1349 is a Norwegian black metal band from Oslo, Norway, formed in 1997. The band's name is a reference to the year the Black Death reached Norway.

History 
1349 formed in 1997 and comprises several former members of the band Alvheim. Drummer Frost is also a member of Satyricon.

In recognition of 1349's influences, the band performed a cover of Mayhem's "Buried by Time and Dust" on their debut album, Liberation. At 1349's live shows, the band has also covered Celtic Frost, whom vocalist Ravn cites as his principal influence.
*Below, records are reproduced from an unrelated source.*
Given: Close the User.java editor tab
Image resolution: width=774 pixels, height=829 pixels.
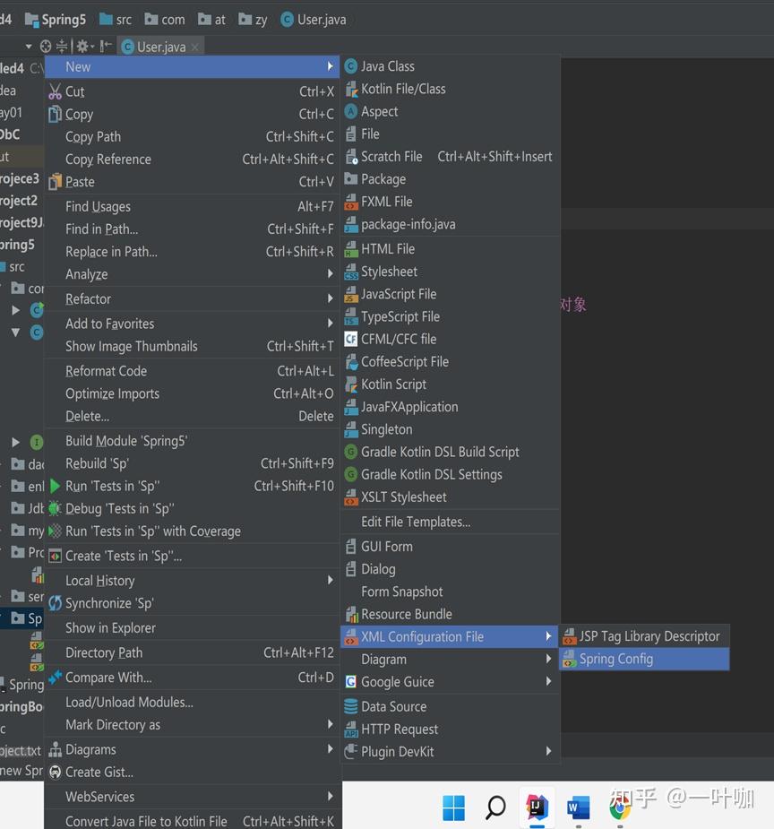Looking at the screenshot, I should point(195,47).
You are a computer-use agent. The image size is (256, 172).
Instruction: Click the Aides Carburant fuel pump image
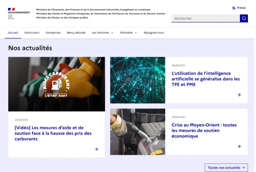point(57,84)
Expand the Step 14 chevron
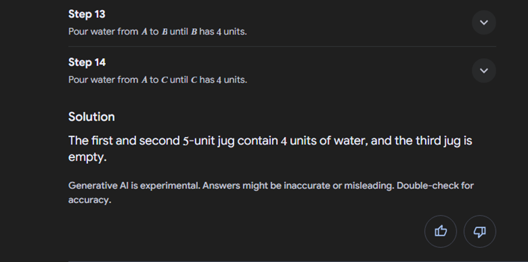Screen dimensions: 528x262 click(484, 71)
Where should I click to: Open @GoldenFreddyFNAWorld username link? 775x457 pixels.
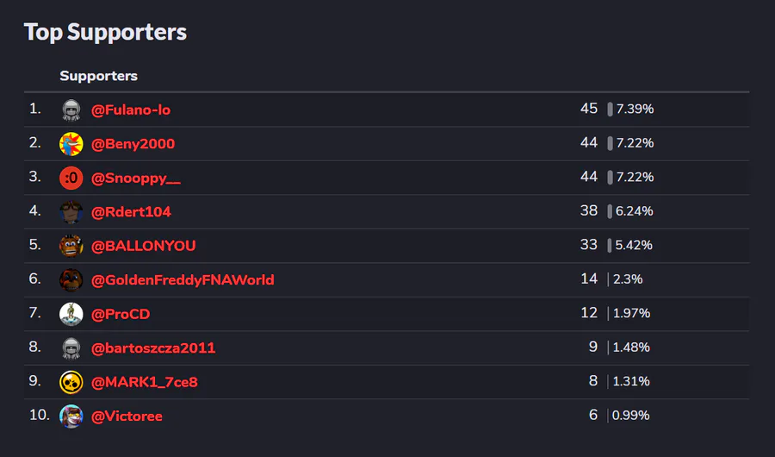pyautogui.click(x=183, y=279)
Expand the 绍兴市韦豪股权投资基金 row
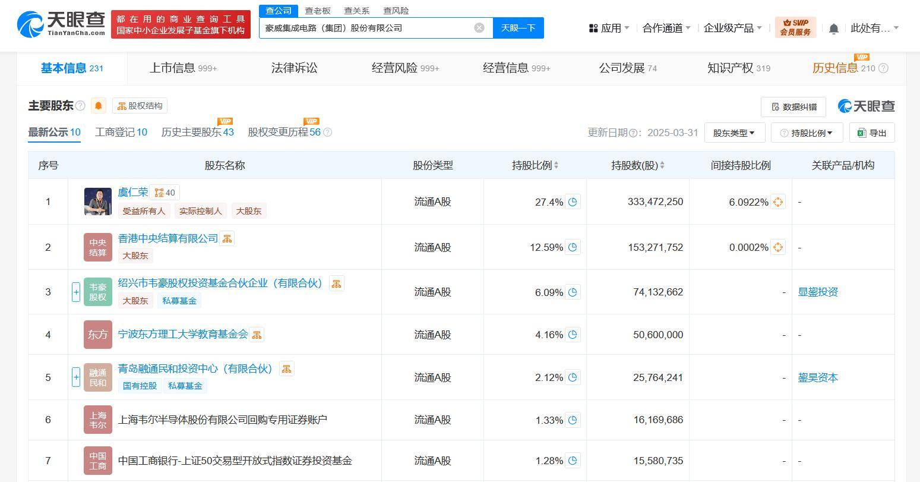Viewport: 920px width, 482px height. pos(76,292)
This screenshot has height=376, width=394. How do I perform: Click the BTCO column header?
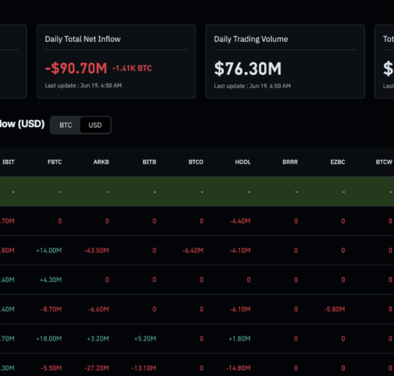(196, 162)
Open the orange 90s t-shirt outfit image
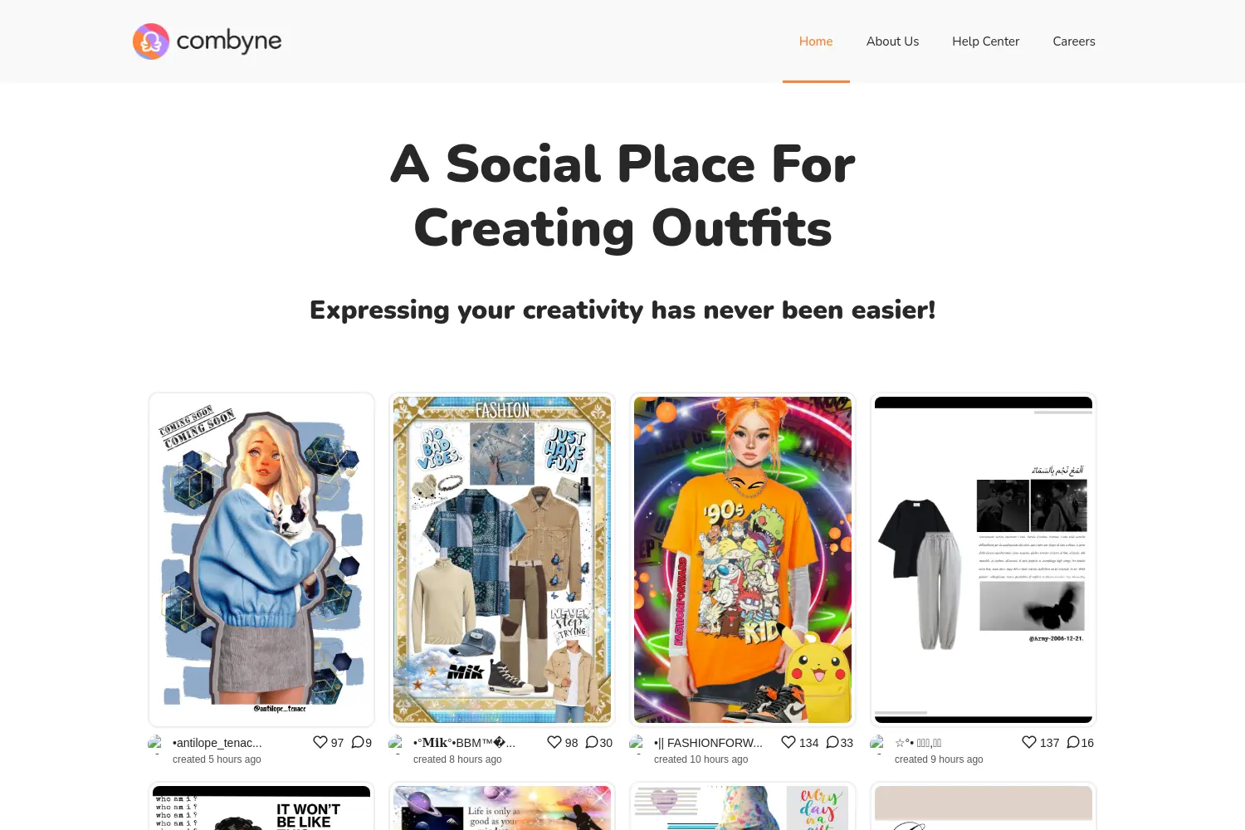The height and width of the screenshot is (830, 1245). point(743,559)
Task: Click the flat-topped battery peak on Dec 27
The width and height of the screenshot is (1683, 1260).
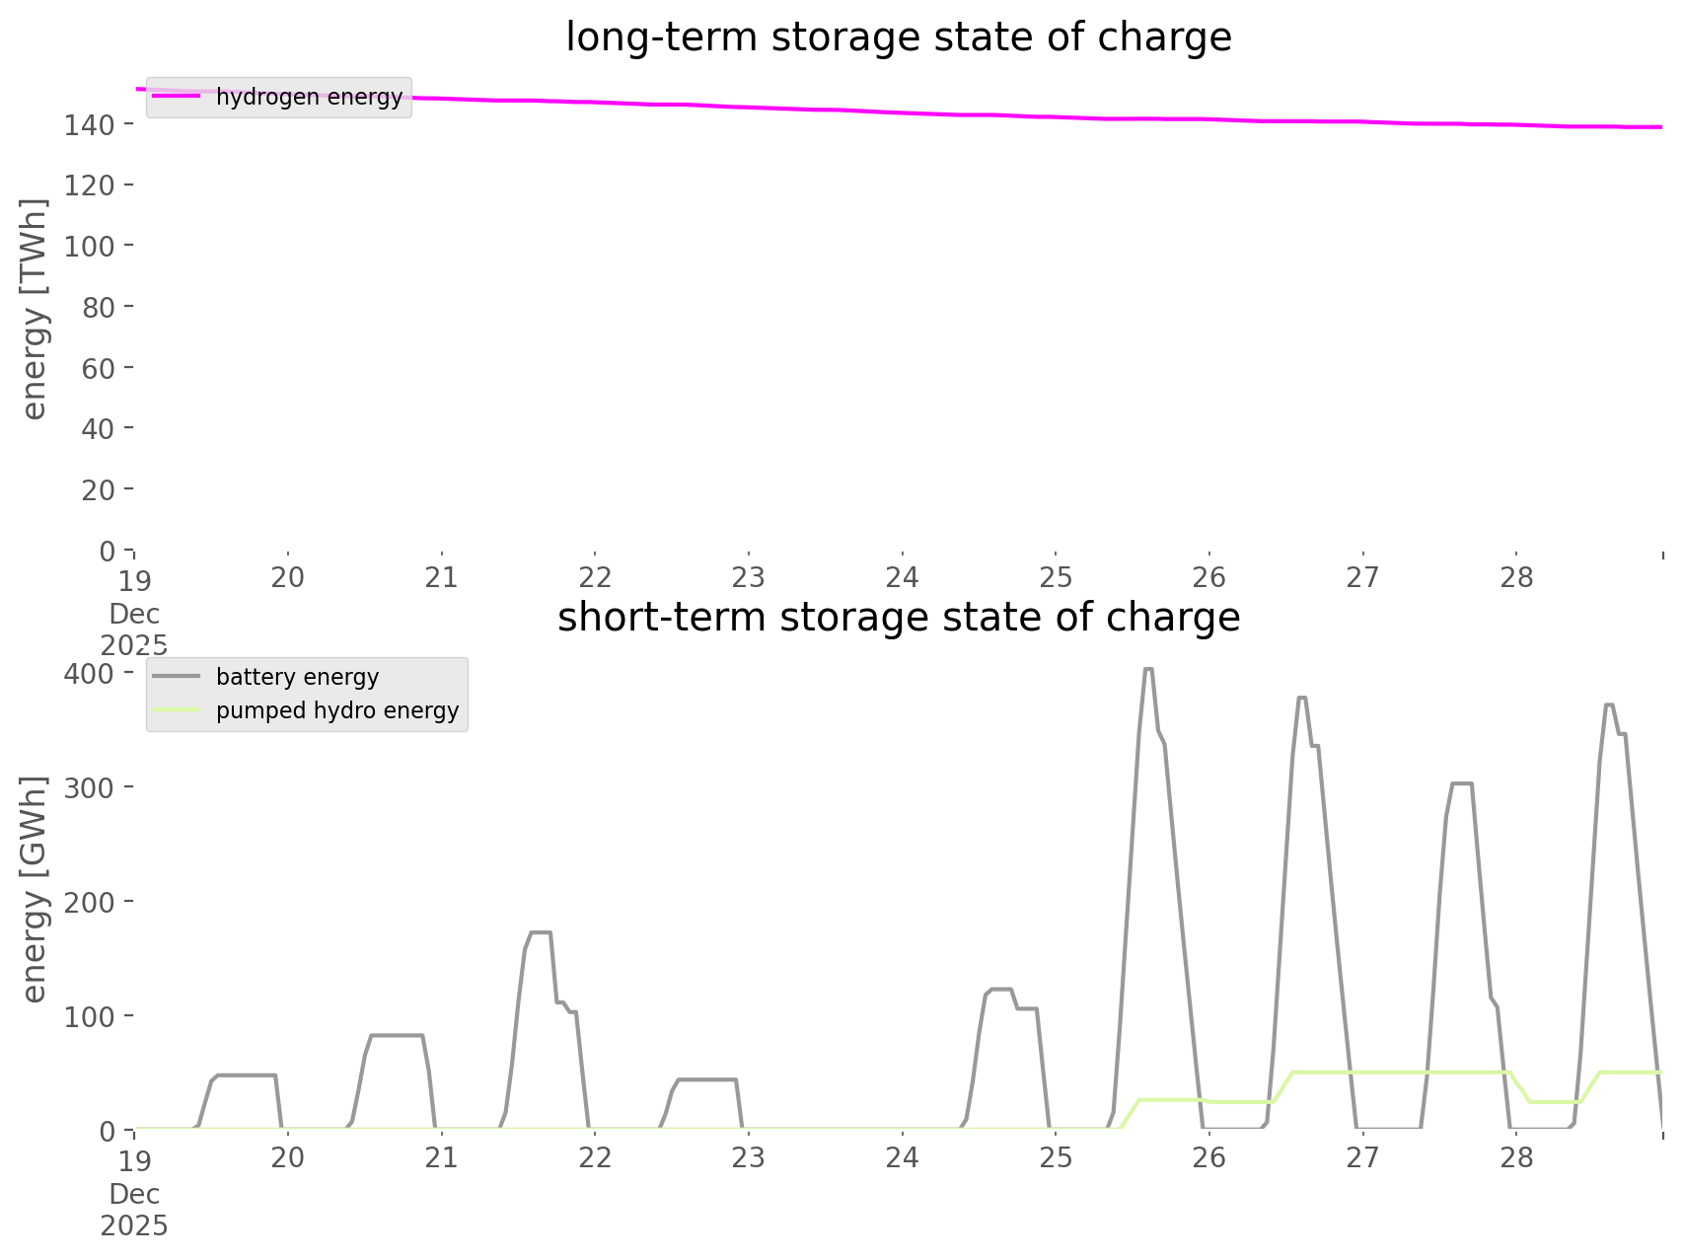Action: pos(1461,784)
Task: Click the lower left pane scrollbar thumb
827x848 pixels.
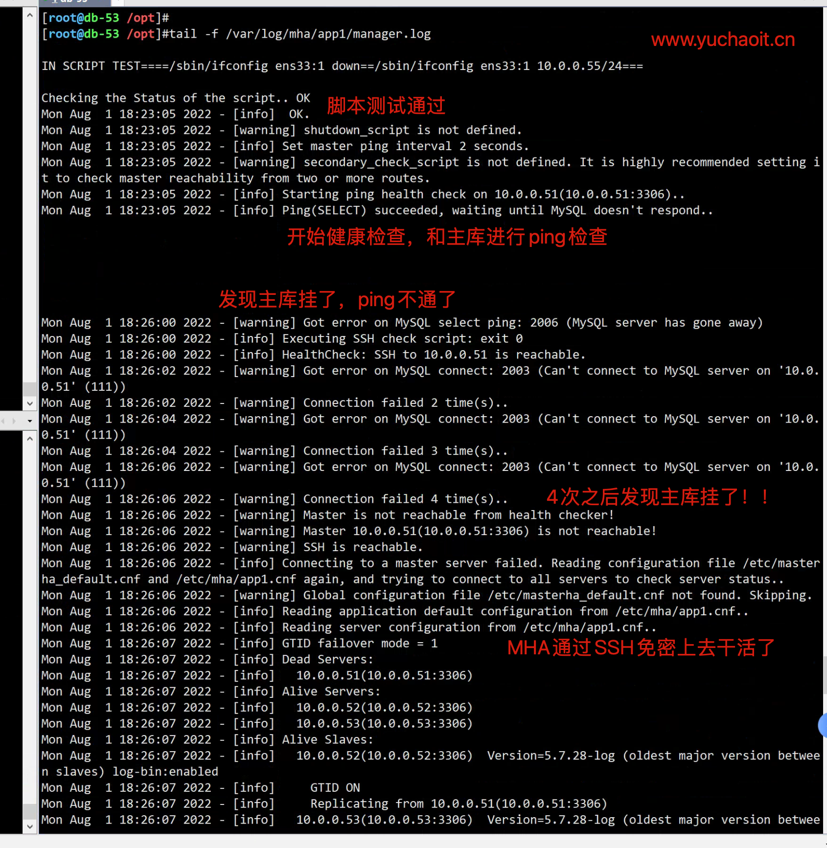Action: tap(30, 811)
1349 tours on a regular basis. The band's live shows often begin with Frost and guitarist Archaon breathing fire. In 2006, 1349 toured the US with Celtic Frost. Ravn also appeared on the Celtic Frost album Monotheist (2006), performing guest vocals on the CD digipack bonus track, "Temple of Depression". In 2007, during the French Hellfest festival, 1349 was slated to play during the day, but asked to reschedule their appearance to play in the dark instead. During 1349's appearance at the Oslo Inferno Metal Festival in March 2008, the band was joined on stage by Celtic Frost frontman Tom Gabriel Fischer for a rendition of the Celtic Frost song "The Usurper". In September 2008, 1349 toured with Carcass, Suffocation, Aborted and Rotten Sound on the Exhume to Consume Tour.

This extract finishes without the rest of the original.